As CCP Leader Xi Jingping sets China’s trajectory towards reunification with Taiwan, China seems to be on a collision course with the U.S.
As the U.S. Navy’s top officer predicts that China could invade Taiwan as early as this year, armed conflict between the U.S. and China may soon become a reality.
Back on Oct. 16, Chief of Naval Operations Adm. Mike Gilday inferred that China could attempt to take Taiwan by force any day now. These predictions come following concerning remarks made by CCP Leader Xi Jingping at the 20th National Congress of the Chinese Communist Party.
At the congress meeting, Leader Xi Jingping declared that reunification with Taiwan was a top priority. While Xi highlighted intentions for a peaceful reunification with Taiwan, he also refused to renounce the use of force to do so, saying, “We will never promise to give up the use of force and reserve the option to take all necessary measures.”

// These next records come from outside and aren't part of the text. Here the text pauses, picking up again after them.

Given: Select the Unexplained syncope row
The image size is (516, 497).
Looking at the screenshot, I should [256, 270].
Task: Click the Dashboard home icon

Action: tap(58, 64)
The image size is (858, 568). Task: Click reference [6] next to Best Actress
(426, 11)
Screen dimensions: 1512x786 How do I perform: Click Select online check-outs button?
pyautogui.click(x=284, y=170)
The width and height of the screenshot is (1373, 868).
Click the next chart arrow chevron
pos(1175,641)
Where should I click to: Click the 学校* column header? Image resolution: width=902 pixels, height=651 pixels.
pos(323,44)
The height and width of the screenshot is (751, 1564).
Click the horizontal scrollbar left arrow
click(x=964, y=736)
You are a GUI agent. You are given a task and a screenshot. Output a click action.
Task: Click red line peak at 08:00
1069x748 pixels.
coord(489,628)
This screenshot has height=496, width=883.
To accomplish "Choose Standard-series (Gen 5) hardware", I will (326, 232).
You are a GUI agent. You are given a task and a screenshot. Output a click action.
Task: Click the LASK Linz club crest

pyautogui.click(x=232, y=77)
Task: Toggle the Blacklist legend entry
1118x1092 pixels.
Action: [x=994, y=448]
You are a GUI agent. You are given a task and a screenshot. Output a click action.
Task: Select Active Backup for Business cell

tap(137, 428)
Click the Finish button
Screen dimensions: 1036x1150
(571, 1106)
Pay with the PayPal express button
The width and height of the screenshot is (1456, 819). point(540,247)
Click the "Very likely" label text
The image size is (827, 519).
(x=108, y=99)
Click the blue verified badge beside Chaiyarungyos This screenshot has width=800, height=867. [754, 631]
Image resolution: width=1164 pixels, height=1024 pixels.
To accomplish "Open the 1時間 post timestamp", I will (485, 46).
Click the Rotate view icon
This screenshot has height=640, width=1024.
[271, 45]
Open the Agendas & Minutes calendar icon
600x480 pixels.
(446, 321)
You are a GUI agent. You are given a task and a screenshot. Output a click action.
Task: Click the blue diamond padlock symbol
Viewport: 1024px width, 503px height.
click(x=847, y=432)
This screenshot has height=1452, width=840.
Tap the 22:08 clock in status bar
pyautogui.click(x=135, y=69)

According to Adm. Gilday, China holds a decades-long pattern of delivering “every promise they’ve made earlier than they said.”
While previous predictions indicated that China could invade Taiwan by 2027, military minds deduce that China is paying close attention to the Russian invasion of Ukraine. U.S. military officials, such as Adm. Gilday, now believe that a forceful takeover of Taiwan could happen immediately.
The U.S. being an active participant of a conflict with China grows in possibility as President Biden confirmed back in September, during a CBS “60 Minutes” interview, that U.S. troops would aid Taiwan in the event of a Chinese invasion.
Contrasting Biden’s stance on U.S. participation in the Russian-Ukrainian war, when asked succinctly if military aid would be sent to Taiwan in such an event, Biden definitively said it would: “‘So unlike Ukraine, to be clear, sir, U.S. forces — U.S. men and women — would defend Taiwan in the event of a Chinese invasion?’ Pelley asked. ‘Yes,’ Biden replied.’”
If Biden’s comments are to be set in stone, this would put the U.S. on a direct path towards armed conflict with China.
However, despite Biden’s numerous declarations of military commitment to Taiwan, White House officials emphasized that his statements did not indicate a change in U.S. policy.
Since 1979, the United States has recognized China’s claim to Taiwan while also avoiding open opposition to its independence. In the event of a forceful, military acquisition of Taiwan, the White House’s official stance has been one of “strategic ambiguity,” neither confirming nor denying the possibility of U.S. intervention in such an occurrence.
Yet, tensions over Taiwan continue to escalate as White House and Beijing officials continue to butt heads over the Pacific-island country. In July, Biden and Xi held a lengthy phone call lasting over two hours, discussing various issues in an attempt to see eye-to-eye between the two country leaders. When discussing the status of Taiwan, the CCP leader left Biden with this ominous threat: “Those who play with fire will perish by it.”
In August, the strain on U.S.-China relations was further increased when U.S. House Speaker Nancy Pelosi visited the Taiwanese capital. Beijing executed a number of aggressive military exercises within close proximity of the island country following the visit.
Reportedly, China’s military power has been rising, enough to pose a considerable challenge to U.S. military might in the Pacific, and Xi’s sights are now fixed on Taiwan. With rising tensions between the U.S. and China and trends pointing towards a coming conflict, whispers of war are on military officials’ lips.
However, whether either country is properly prepared to sustain a war of such magnitude is an entirely different question.